-- EXERCISE --
Find every line in the entries below that contains the word "should" and copy each of those lines in full.

-- SUPPLIED INFORMATION --

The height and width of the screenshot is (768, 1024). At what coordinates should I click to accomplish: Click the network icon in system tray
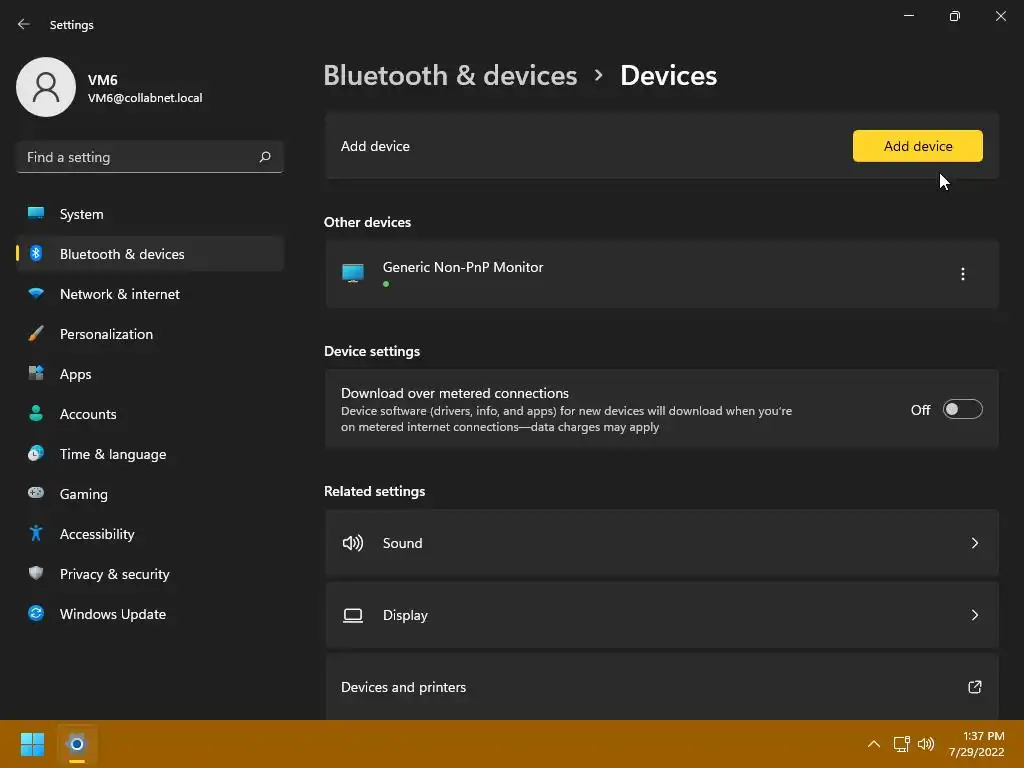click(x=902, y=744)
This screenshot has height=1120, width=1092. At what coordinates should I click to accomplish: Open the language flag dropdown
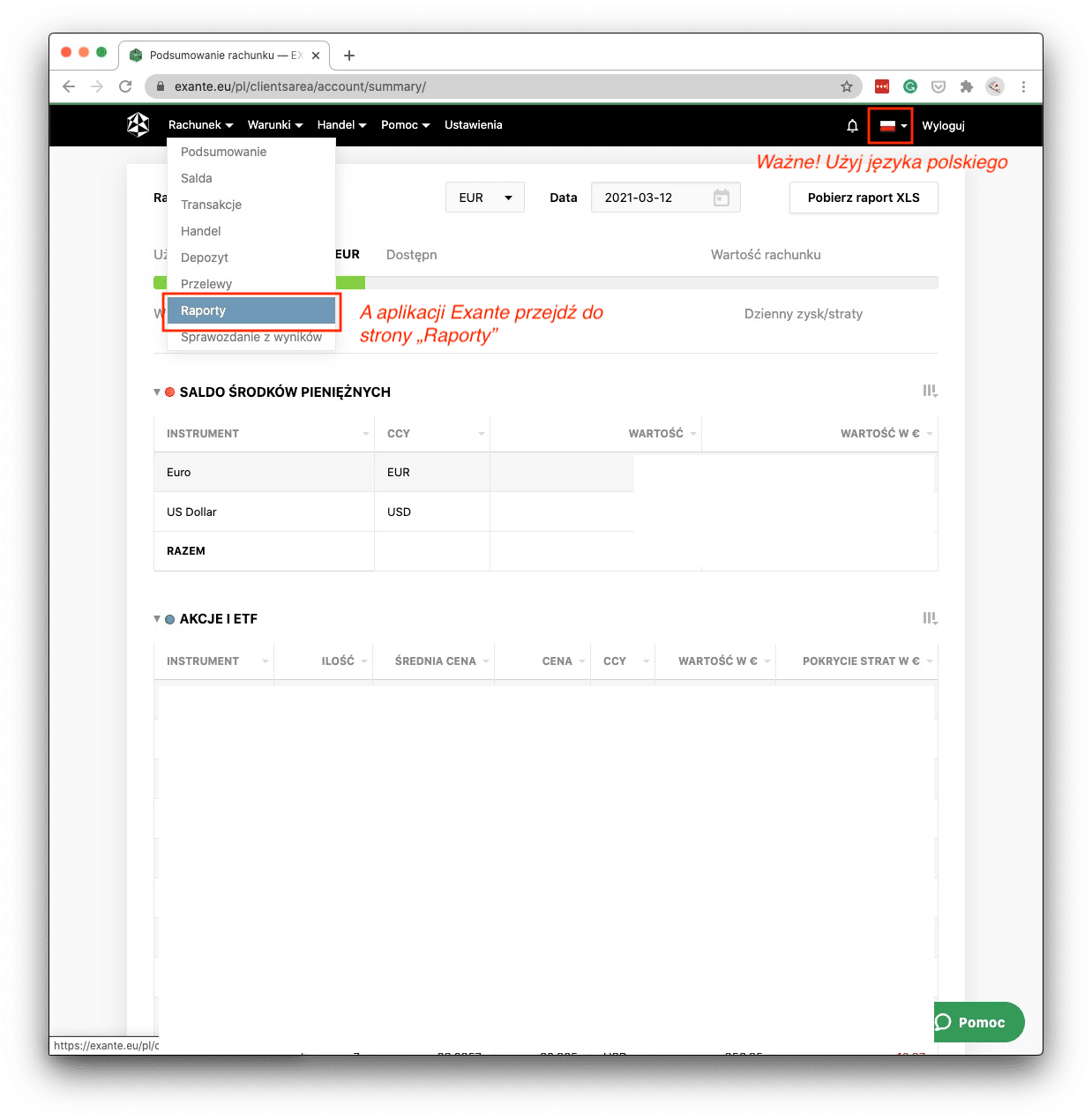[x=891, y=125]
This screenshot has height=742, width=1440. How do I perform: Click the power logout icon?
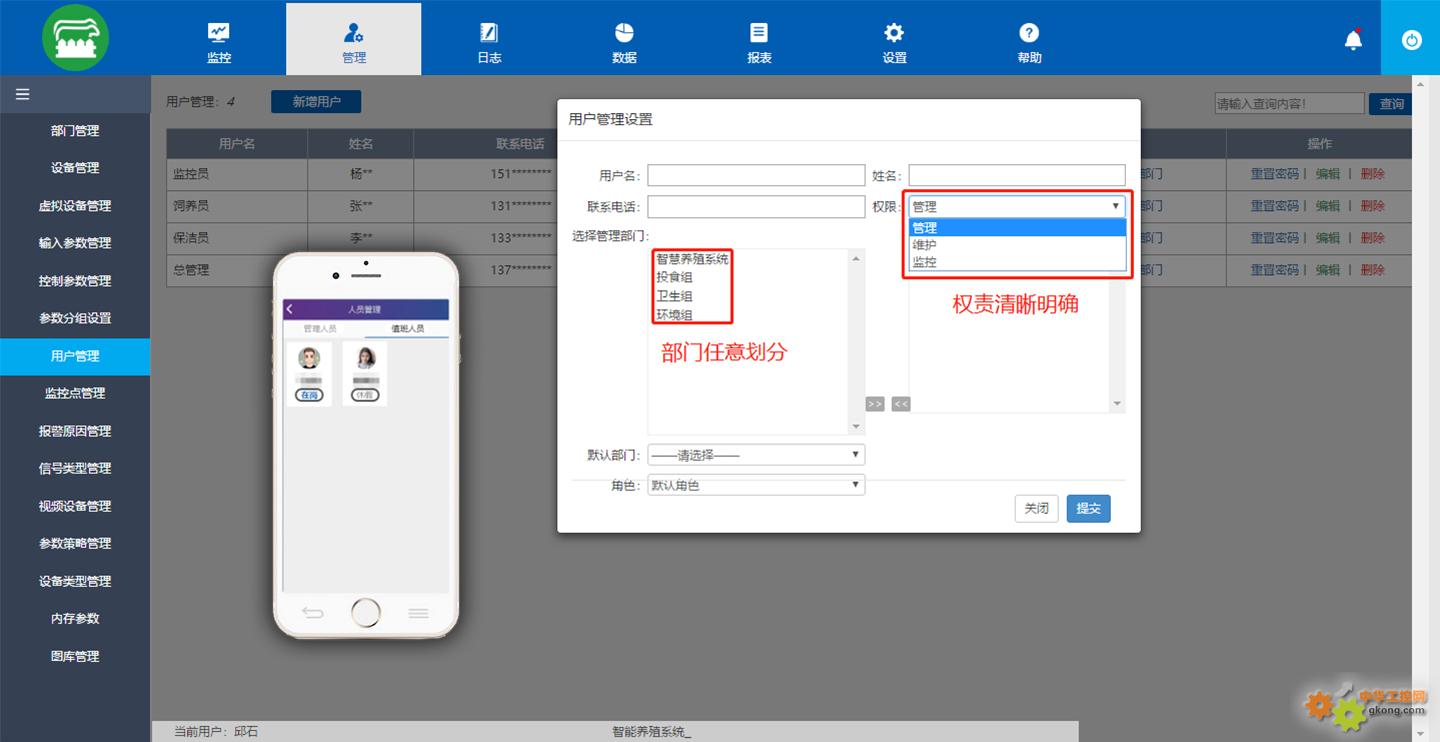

* * *

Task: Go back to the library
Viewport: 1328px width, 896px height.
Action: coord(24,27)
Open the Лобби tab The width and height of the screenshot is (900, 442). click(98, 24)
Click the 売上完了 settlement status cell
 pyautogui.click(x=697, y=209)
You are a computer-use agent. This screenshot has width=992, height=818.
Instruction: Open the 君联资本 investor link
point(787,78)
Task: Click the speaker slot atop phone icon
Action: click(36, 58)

---

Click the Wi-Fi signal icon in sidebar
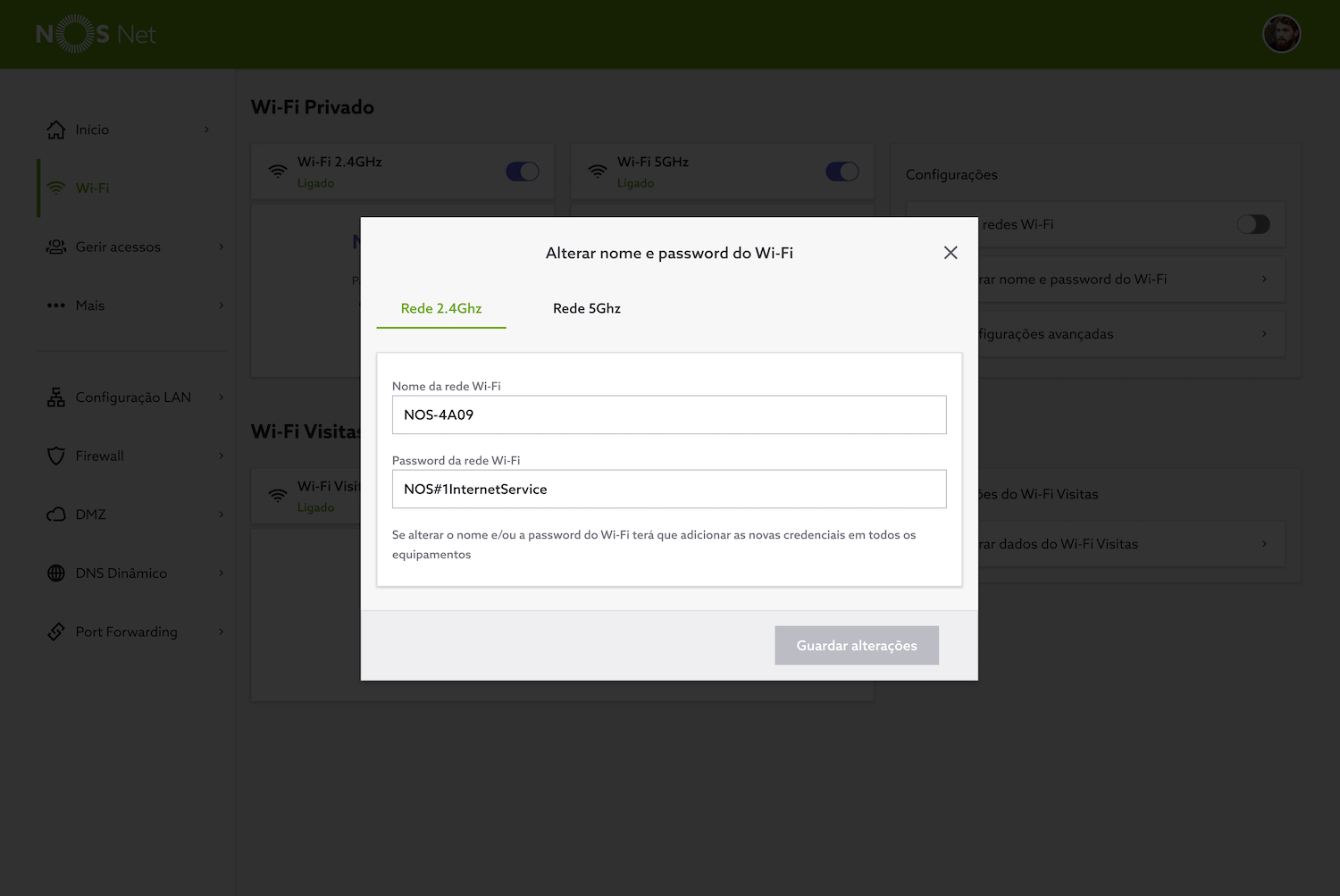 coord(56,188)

-- SOLUTION --
The height and width of the screenshot is (768, 1024). At what coordinates should I click to accomplish: Click the network icon in system tray
This screenshot has height=1120, width=1092. At what coordinates should I click to accomplish: Open the language flag dropdown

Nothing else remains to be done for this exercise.